WASHINGTON -- ``It would be an irony of fate,'' said the governor as he left home and headed to Washington for his presidential Inauguration, ``if my administration had to deal chiefly with foreign affairs, for all my preparation has been in domestic matters.'' George W. Bush leaving Austin in January 2001? No, Woodrow Wilson leaving Princeton in March 1913.
Wednesday's debate finally focused attention on domestic policy, including such supposedly secondary matters as courts and the Constitution, education and taxation -- the government's claim on the individual's labor. And, most important, the stress that the retirement of 77 million baby boomers will put on the welfare state.

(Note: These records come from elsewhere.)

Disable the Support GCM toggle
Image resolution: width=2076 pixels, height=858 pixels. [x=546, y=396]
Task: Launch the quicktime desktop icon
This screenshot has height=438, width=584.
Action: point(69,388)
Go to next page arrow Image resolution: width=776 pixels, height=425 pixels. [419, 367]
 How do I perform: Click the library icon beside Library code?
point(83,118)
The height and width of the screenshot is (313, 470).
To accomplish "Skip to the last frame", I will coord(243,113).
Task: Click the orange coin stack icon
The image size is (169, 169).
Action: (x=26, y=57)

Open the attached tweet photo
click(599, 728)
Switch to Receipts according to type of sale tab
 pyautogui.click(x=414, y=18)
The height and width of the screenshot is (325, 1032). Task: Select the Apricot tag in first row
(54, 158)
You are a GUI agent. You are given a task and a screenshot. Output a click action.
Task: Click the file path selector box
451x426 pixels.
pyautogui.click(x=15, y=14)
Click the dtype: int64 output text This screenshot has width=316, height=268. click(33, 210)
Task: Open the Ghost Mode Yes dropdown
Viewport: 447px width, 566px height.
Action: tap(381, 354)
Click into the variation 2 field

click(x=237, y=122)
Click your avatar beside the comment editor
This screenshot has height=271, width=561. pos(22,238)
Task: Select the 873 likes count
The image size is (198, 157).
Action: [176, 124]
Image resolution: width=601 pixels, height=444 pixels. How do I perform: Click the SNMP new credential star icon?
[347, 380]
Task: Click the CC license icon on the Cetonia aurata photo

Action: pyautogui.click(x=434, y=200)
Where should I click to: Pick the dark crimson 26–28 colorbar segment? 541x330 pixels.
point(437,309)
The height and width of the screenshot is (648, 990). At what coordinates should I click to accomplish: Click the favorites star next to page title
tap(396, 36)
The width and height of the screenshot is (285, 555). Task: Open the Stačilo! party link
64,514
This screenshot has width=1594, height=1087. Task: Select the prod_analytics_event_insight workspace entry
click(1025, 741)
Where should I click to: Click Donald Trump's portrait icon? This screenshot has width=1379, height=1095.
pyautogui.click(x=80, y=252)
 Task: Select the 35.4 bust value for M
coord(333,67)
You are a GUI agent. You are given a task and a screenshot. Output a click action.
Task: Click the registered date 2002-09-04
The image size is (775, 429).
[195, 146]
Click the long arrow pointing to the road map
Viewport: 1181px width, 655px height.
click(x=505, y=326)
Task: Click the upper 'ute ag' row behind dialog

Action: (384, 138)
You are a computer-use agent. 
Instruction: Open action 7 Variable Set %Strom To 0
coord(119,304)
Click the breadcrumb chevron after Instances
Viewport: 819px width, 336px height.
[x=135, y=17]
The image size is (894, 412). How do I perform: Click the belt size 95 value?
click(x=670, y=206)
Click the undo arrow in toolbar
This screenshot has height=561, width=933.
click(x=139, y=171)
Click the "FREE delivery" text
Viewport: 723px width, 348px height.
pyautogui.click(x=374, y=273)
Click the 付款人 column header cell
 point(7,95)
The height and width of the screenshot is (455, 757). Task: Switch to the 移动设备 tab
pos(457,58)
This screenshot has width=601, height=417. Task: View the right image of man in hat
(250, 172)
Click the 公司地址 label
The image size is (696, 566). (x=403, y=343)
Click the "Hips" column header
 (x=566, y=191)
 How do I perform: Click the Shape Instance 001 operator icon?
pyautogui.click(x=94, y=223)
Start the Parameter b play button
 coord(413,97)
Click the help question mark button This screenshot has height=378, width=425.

In the second debate, when President Bush at last unsheathed the L-word, Kerry -- who in 1991 proclaimed ``I'm a liberal and proud of it'' -- flinched: ``Labels don't mean anything.'' The reason conservatives do not talk like that was illustrated Wednesday. Kerry, a statist liberal in a conservative, antistatist country, begged the country to believe that the health care reform he, as the government's foremost officer, would have the government implement is ``not a government plan.'' When Bush increased the megatonage of his bombardment with the K-word -- ``Kennedy'' -- Kerry responded not by defending liberalism but by trying to flank Bush on the right with five genuflections to ``fiscal responsibility,'' three to ``fiscal discipline'' and one to being ``fiscally sound.''
Wednesday, as in the rest of the campaign, the presidential power to shape the federal judiciary received remarkably little attention. Any president who serves two terms likely will replace half that judiciary; Bush already has replaced one-quarter. But he is about to become the second president (Carter was the first) to serve a full term without filling a Supreme Court vacancy. It has been 10 years since a new justice (Breyer) was confirmed; not since 1812-1823, when the court had only seven members, has it gone that long unchanged. Bush's second term could be dominated by nomination battles: Chief Justice Rehnquist just turned 80 and the average age of the nine justices is 70.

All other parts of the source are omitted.